Chapter 3.1, Problem 52E

Let $G_1$ and $G_2$ be groups with respect to addition. Define equality and addition in the Cartesian product by $G_1\times G_2$

$(a,b)=(a^{\prime },b^{\prime })$ if and only if $a=a^{\prime }$ and $b=a^{\prime }$

$(a,b)+(c,d)=(a\oplus c,b⊞d)$

Where $\oplus$ indicates the addition in $G_1$ and $⊞$ indicates the addition in $G_2$.

Prove that $G_1\times G_2$ is a group with respect to addition.

Prove that $G_1\times G_2$ is abelian if both $G_1$ and $G_2$ are abelian.

For notational simplicity, write

$(a,b)+(c,d)=(a+c,b+d)$

As long as it is understood that the additions in $G_1$ and $G_2$ may not be the same binary operations. (Sec. $3.4,\#27,$

Sec. $3.5,\#14,15,27,28,$

Sec. $3.6,\#12,$

Sec. $5.1,\#51$)

Sec. $3.4,\#27\ll$

Prove or disprove that each of the following groups with addition as defined in Exercises $52$ of section $3.1$ is cyclic.

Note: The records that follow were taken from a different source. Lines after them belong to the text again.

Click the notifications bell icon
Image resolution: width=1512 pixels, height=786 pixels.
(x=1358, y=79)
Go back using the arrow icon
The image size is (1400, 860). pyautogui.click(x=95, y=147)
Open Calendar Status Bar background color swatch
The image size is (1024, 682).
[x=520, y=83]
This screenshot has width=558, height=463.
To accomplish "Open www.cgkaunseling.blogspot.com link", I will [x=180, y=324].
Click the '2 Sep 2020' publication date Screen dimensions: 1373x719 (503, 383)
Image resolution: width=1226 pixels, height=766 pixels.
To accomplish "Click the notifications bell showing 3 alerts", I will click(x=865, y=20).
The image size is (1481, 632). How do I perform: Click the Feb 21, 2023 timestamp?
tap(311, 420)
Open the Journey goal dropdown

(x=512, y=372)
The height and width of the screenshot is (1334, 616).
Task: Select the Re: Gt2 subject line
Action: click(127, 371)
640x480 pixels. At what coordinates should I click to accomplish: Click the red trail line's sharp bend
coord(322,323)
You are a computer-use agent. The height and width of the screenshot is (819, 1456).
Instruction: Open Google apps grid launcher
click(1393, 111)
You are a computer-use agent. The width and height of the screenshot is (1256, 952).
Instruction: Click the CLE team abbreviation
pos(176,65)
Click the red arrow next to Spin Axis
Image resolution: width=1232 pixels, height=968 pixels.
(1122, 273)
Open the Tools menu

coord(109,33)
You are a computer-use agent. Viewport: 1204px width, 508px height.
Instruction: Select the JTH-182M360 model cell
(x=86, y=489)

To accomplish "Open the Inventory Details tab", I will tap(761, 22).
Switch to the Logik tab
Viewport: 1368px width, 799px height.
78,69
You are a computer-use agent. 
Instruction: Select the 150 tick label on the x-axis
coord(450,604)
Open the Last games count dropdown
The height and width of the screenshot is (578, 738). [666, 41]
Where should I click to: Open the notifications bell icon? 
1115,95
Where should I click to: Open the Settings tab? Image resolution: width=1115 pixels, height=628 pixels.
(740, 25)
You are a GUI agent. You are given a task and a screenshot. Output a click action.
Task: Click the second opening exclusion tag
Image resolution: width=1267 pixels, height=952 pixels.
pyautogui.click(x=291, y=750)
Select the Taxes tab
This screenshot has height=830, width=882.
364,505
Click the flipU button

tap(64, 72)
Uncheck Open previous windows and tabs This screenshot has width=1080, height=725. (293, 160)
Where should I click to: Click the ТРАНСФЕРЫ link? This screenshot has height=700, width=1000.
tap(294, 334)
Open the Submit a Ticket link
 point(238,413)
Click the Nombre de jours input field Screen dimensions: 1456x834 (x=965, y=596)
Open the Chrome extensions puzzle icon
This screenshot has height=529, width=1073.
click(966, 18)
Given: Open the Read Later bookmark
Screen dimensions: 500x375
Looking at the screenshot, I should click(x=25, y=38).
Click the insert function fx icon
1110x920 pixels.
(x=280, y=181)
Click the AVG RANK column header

a. ${\mathbb{Z}}_2\times {\mathbb{Z}}_3$

b. ${\mathbb{Z}}_2\times {\mathbb{Z}}_4$

Sec. $3.5,\#14,15,27,28,$

Consider the additive group $ℝ$ of real numbers. Prove or disprove that each of the following mappings $\varnothing :ℝ\times ℝ\to ℝ\times ℝ$ is an automorphism. Equality and addition are defined on $ℝ\times ℝ$ in Exercise $52$ of section $3.1$.

a. $\varnothing (x,y)=(y,x)$

b. $\varnothing (x,y)=(-x,-y)$

Consider the additive group $ℝ$ of real numbers. Prove or disprove that each of the following mappings $\varnothing :ℝ\times ℝ\to ℝ$ is an isomorphism.

a. $\varnothing (x,y)=x$

b. $\varnothing (x,y)=x+y$

Consider the additive groups ${\mathbb{Z}}_2$, ${\mathbb{Z}}_3$, and ${\mathbb{Z}}_6$. Prove that ${\mathbb{Z}}_6$ is isomorphic to ${\mathbb{Z}}_2\times {\mathbb{Z}}_3$.

Let $G_1$, $G_2$, $H_1$, and $H_2$ be groups with respect to addition. If $G_1$ is isomorphic to $H_1$ and $G_2$ is isomorphic to $H_2$, prove that $G_1\times G_2$ is isomorphic to $H_1\times H_2$.

Sec. $3.6,\#12\ll$

Consider the additive group $ℝ$ of real numbers. Let $\varphi$ be a mapping from $ℝ\times ℝ$ to $ℝ$, where equality and addition are defined in Exercise 52 of Section 3.1. Prove or disprove that each of the following mappings $\varphi$ is a homomorphism. If $\varphi$ is a homomorphism, find ker $\varphi$, and decide whether $\varphi$ is an epimorphism or a monomorphism.

a. $\varphi (x,y)=x-y$

b. $\varphi (x,y)=2x$

Sec. $5.1,\#51\ll$

Let $R$ and $S$ be arbitrary rings. In the Cartesian product $R\times S$ of $R$ and $S$, define

$(r,s)=(r^{\prime },s^{\prime })$ if and only if $r=r^{\prime }$ and $s=s^{\prime }$

$(r_1,s_1)+(r_2,s_2)=(r_1+r_2,s_1+s_2)$,

$(r_1,s_1)\cdot (r_2,s_2)=(r_1{r}_2,s_1{s}_2)$.

a. Prove that the Cartesian product is a ring with respect to these operations. It is called the direct sum of $R$ and $S$ and is denoted by $R\oplus S$.

b. Prove that $R\oplus S$ is commutative if both $R$ and $S$ are commutative.

c. Prove that $R\oplus S$ has a unity element if both $R$ and $S$ have unity elements.

d. Give an example of rings $R$ and $S$ such that $R\oplus S$ does not have a unity element.